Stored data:
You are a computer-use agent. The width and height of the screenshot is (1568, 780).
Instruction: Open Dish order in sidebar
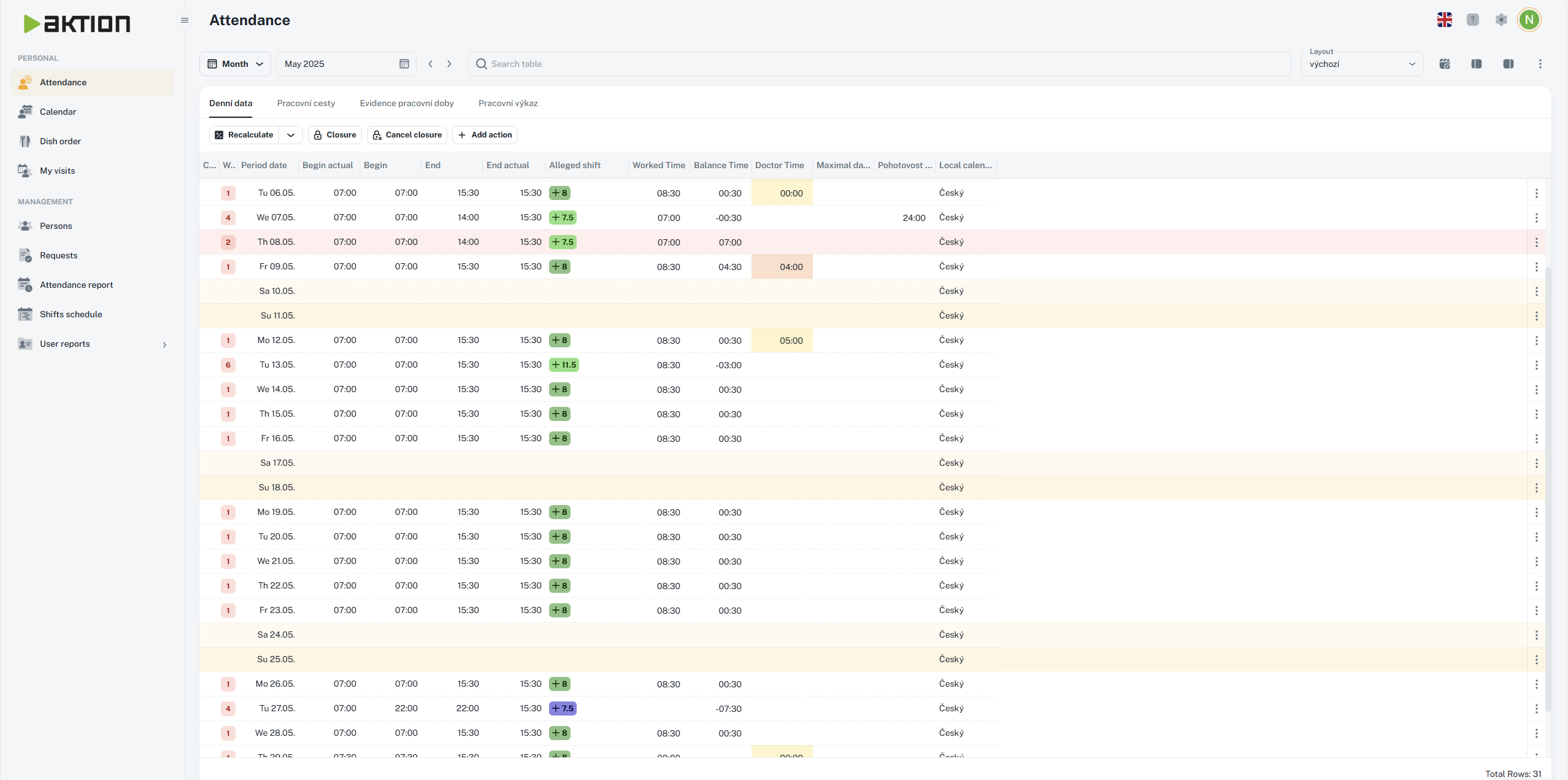(60, 141)
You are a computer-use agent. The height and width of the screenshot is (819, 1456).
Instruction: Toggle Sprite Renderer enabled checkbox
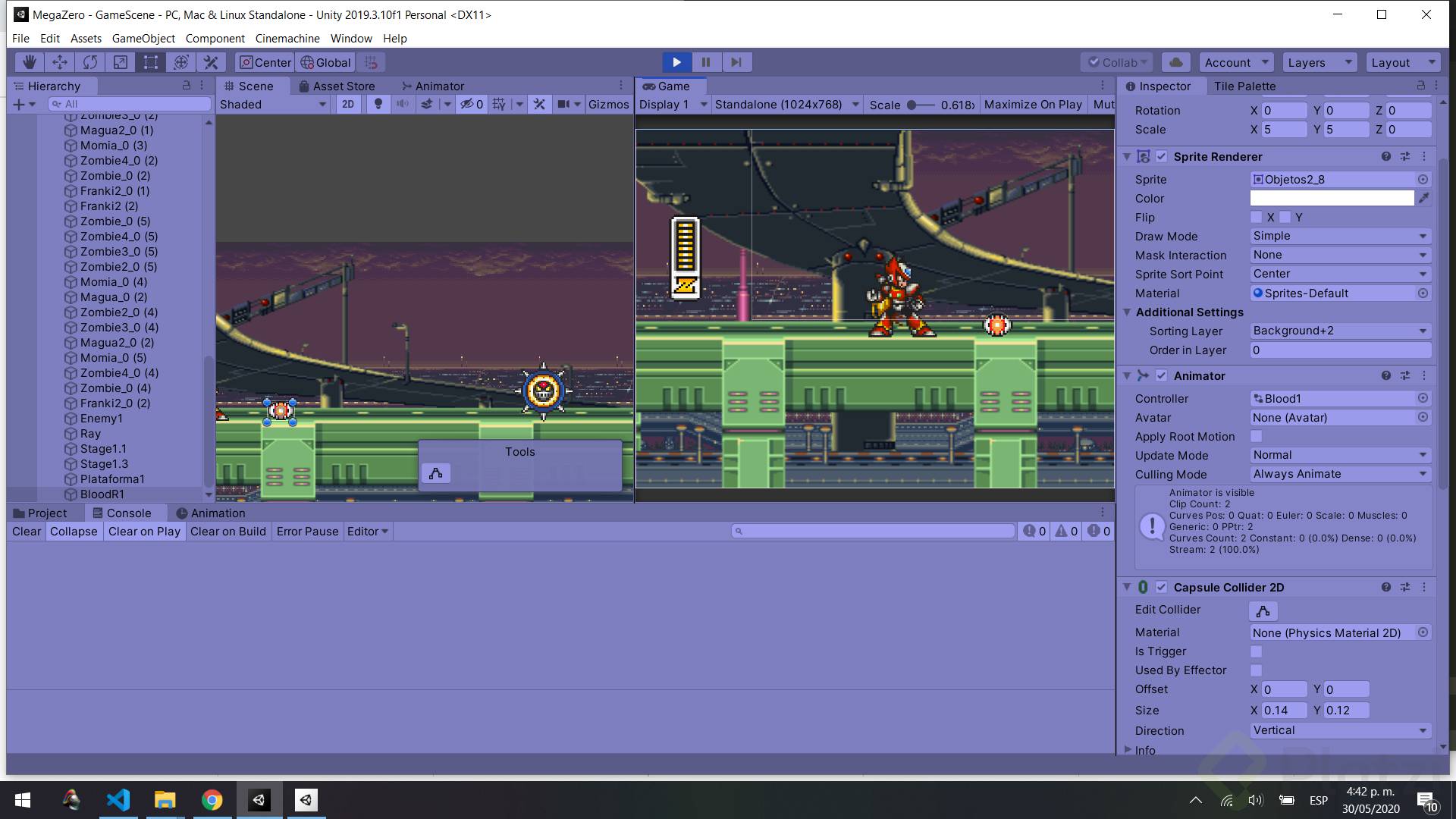pos(1161,157)
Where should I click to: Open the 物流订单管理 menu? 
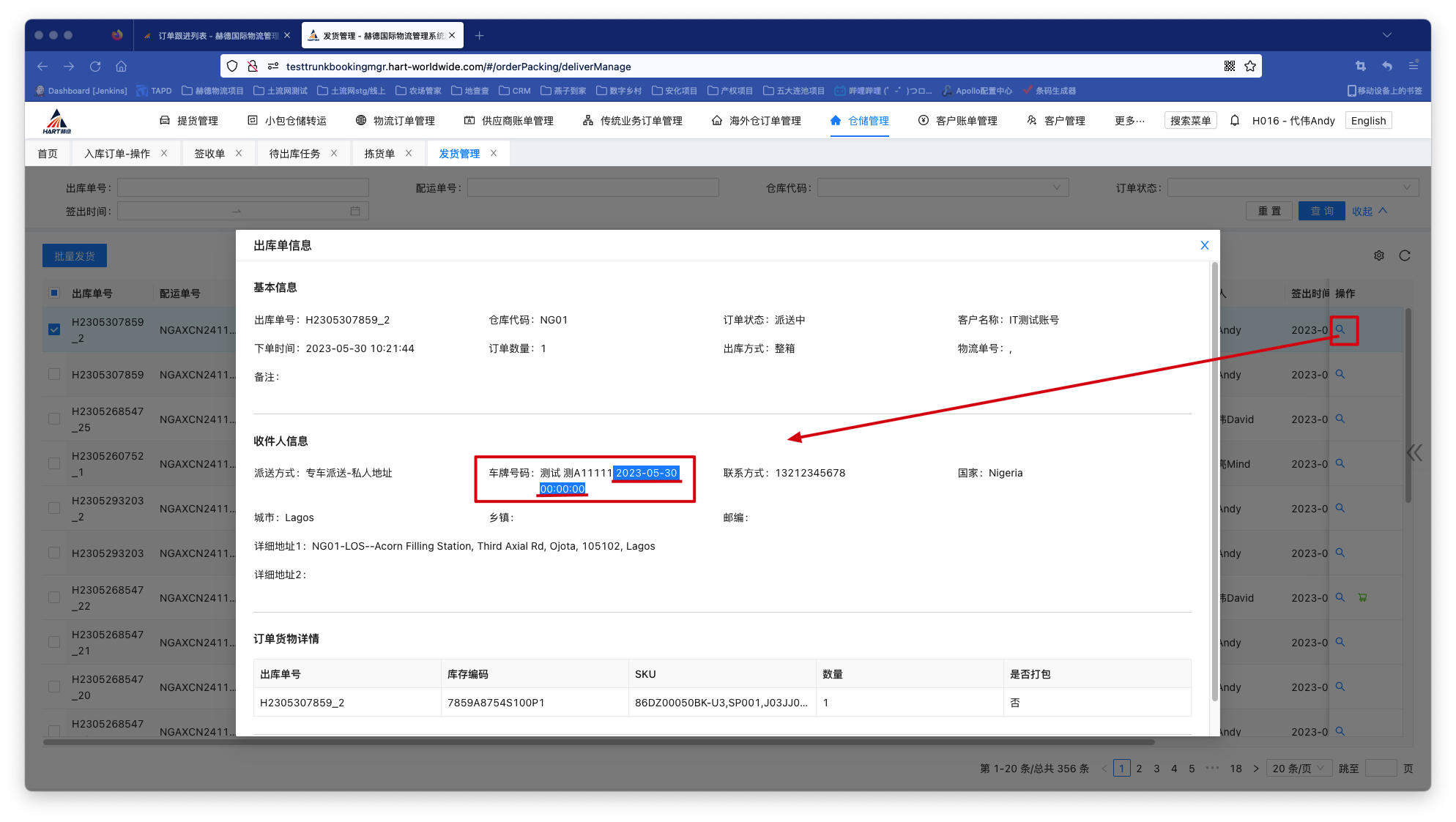(x=395, y=121)
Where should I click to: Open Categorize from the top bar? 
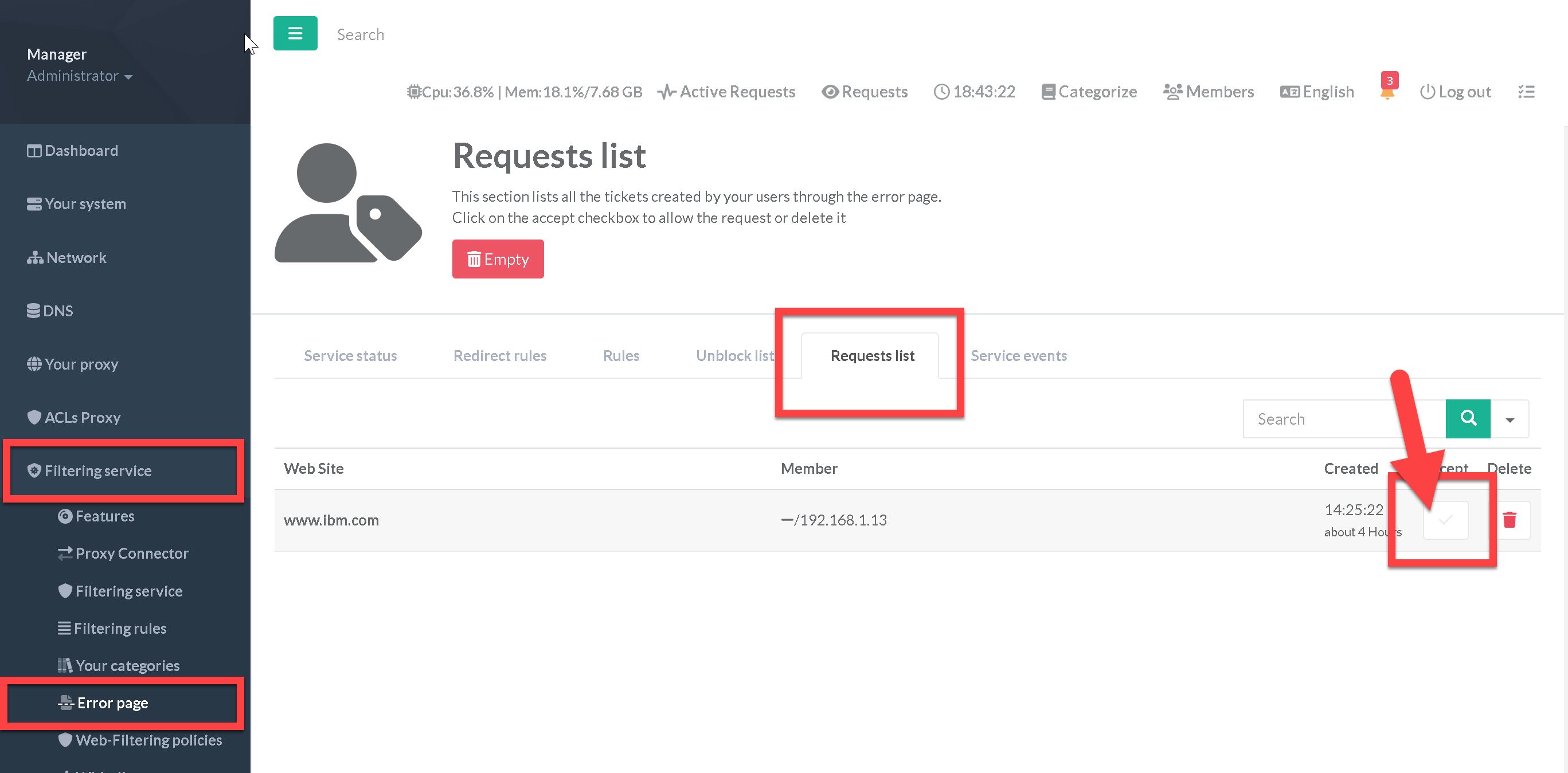[1089, 92]
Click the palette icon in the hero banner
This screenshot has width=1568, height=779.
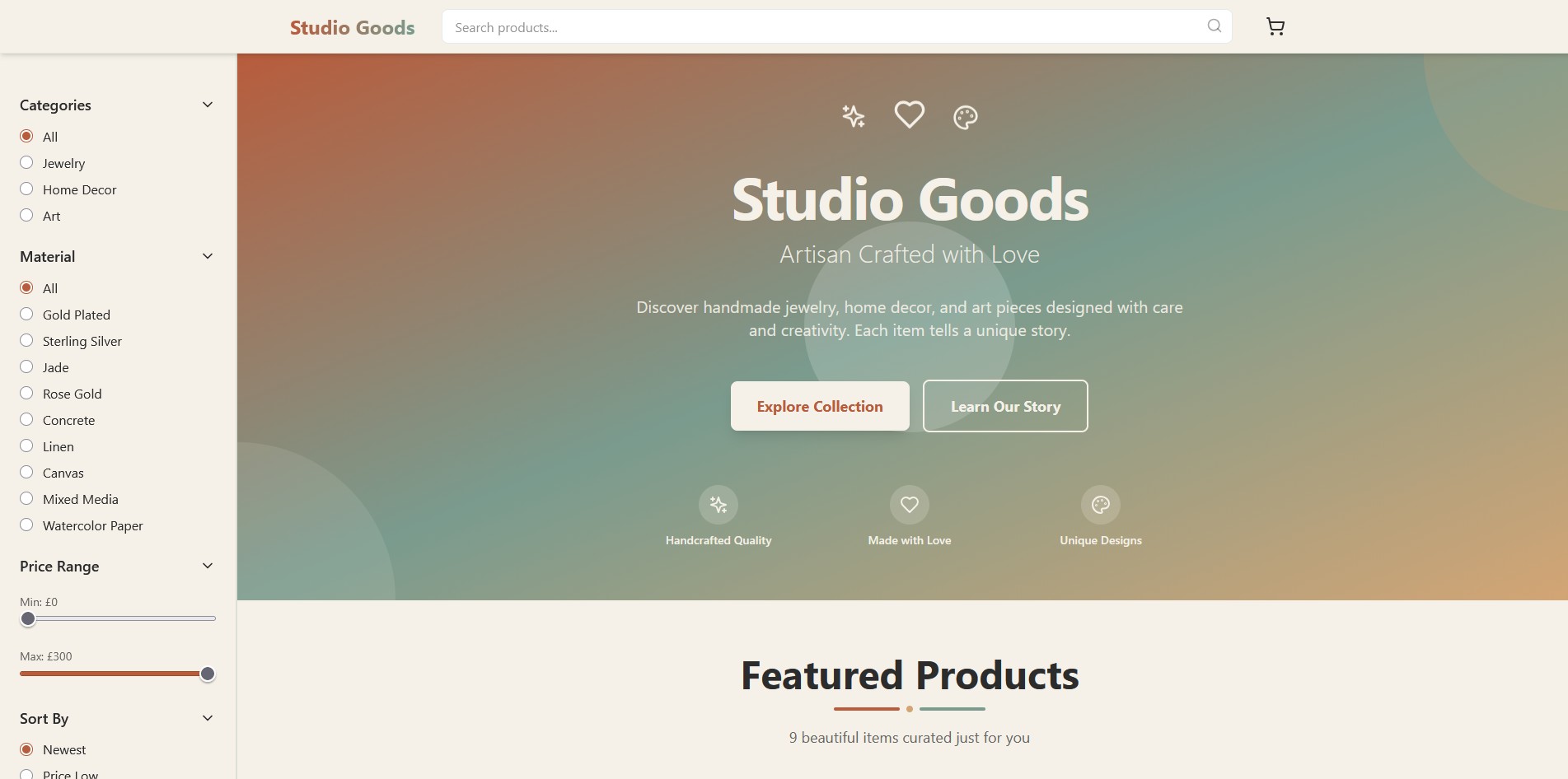click(965, 116)
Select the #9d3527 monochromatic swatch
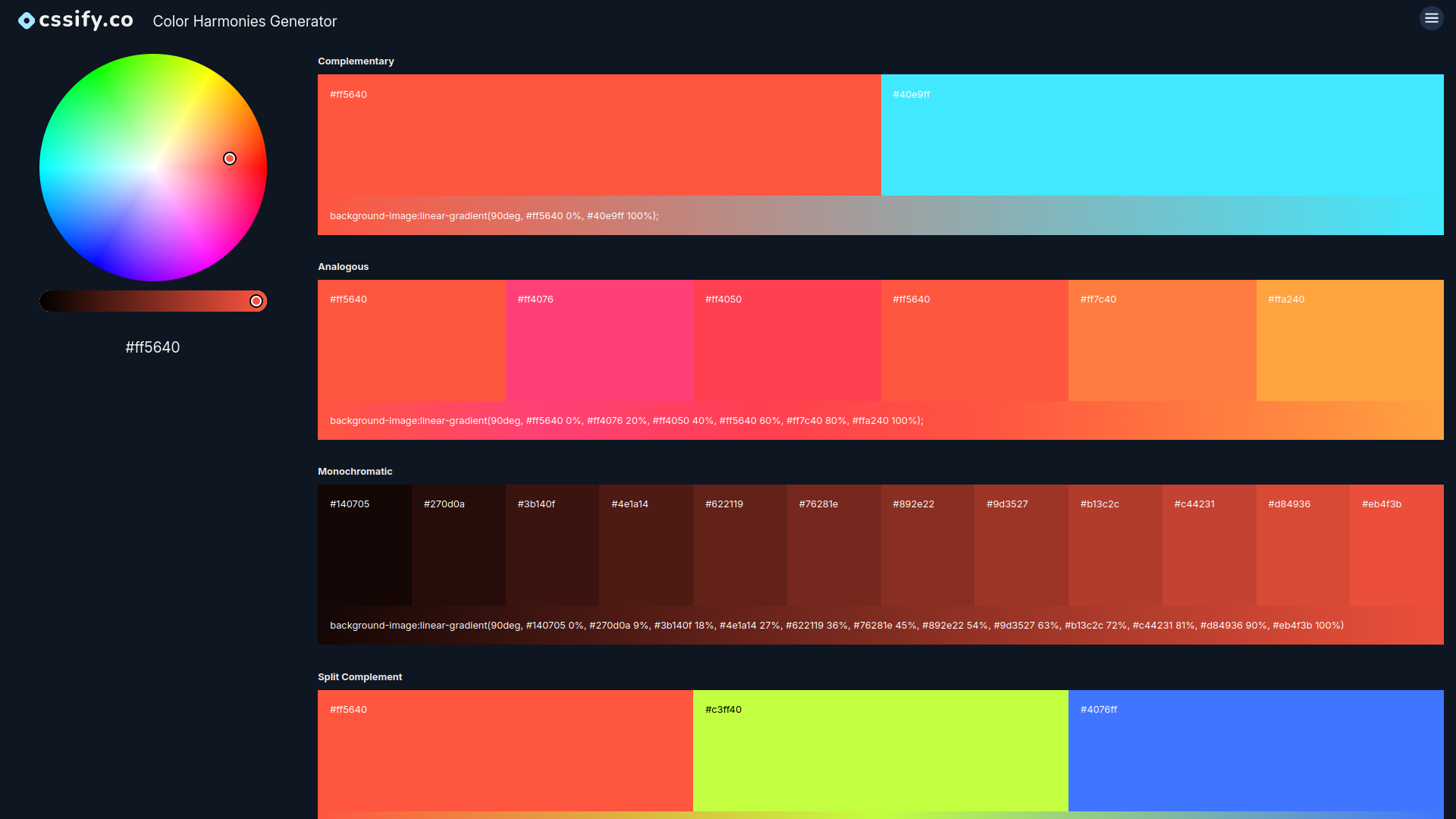This screenshot has width=1456, height=819. point(1020,546)
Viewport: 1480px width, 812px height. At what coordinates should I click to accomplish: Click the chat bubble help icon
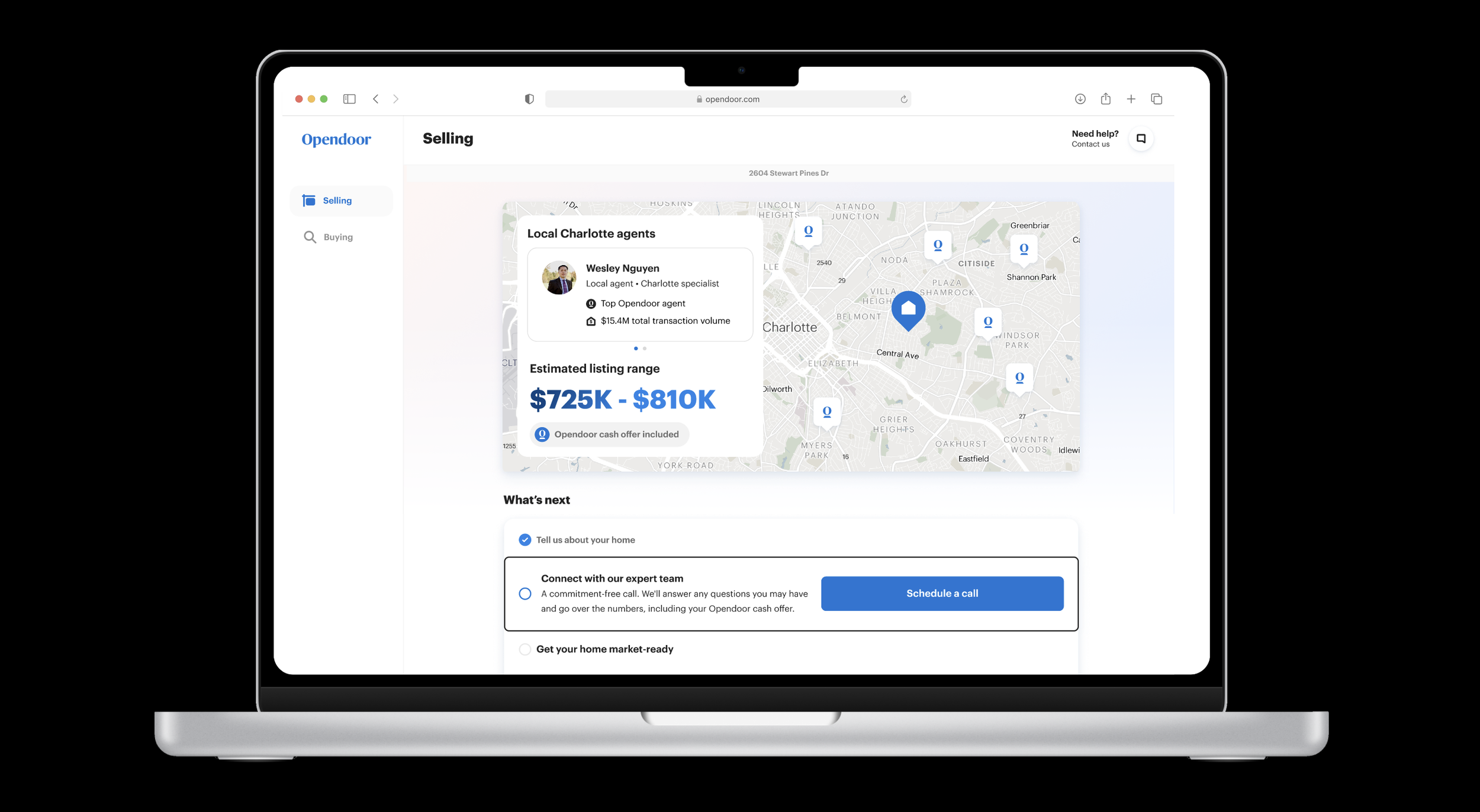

#### Your objective:
Please write out every entry exactly, but skip the pictures.

#### Response area:
You are a computer-use agent. The width and height of the screenshot is (1568, 780).
Instruction: Open Dish order in sidebar
(60, 141)
You are a computer-use agent. The height and width of the screenshot is (819, 1456).
Instruction: Toggle Sprite Renderer enabled checkbox
pos(1161,157)
Where should I click to: Open the 物流订单管理 menu? 
(x=395, y=121)
Where should I click to: Open Categorize from the top bar? 
[1089, 92]
Click the palette icon in the hero banner
This screenshot has width=1568, height=779.
click(965, 116)
Select the #9d3527 monochromatic swatch
This screenshot has width=1456, height=819. point(1020,546)
Viewport: 1480px width, 812px height. At what coordinates should I click to accomplish: Click the chat bubble help icon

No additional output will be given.